WDLZ
- Murfreesboro, North Carolina; United States;
- Broadcast area: The Roanoke-Chowan and Southside Virginia
- Frequency: 98.3 MHz
- Branding: Earl 98.3

Programming
- Format: Adult hits

Ownership
- Owner: John Byrne; (Byrne Acquisition Group, LLC);

History
- First air date: 1970 (as WWDR-FM)
- Former call signs: WWDR-FM (1970–1982); WBCG (1982–1997);

Technical information
- Licensing authority: FCC
- Facility ID: 56667
- Class: A
- ERP: 3,000 watts
- HAAT: 100 meters (330 ft)
- Transmitter coordinates: 36°26′24″N 77°08′10″W﻿ / ﻿36.44000°N 77.13611°W

Links
- Public license information: Public file; LMS;
- Webcast: Listen Live
- Website: earl983.com

= WDLZ =

WDLZ (98.3 FM) is a radio station broadcasting an adult hits format. Licensed to Murfreesboro, North Carolina, United States, it serves Northeastern North Carolina and Southside Virginia. The station is currently owned by John Byrne, through licensee Byrne Acquisition Group, LLC.

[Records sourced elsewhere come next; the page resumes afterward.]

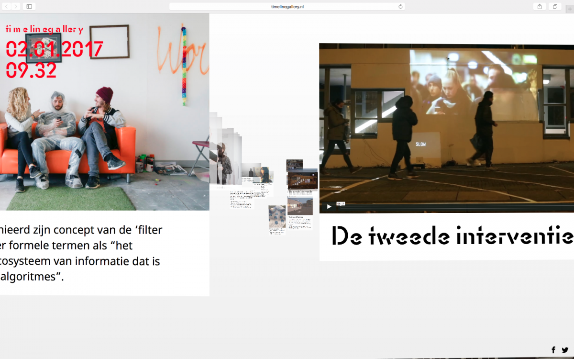The width and height of the screenshot is (574, 359).
Task: Click the timelinegallery logo text
Action: (x=44, y=29)
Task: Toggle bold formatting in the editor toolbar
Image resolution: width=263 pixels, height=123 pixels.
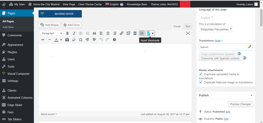Action: click(68, 33)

In August 2018, WDLZ ended its satellite-delivered adult contemporary format. At 12:01 a.m. on August 2, 2018, "98.3 WDLZ" became known as "Earl 98.3" with an adult hits format. The station is managed by Jay Jenkins, who host the morning show. Earl 98.3 also broadcasts John Tesh's program "Intelligence For Your Life".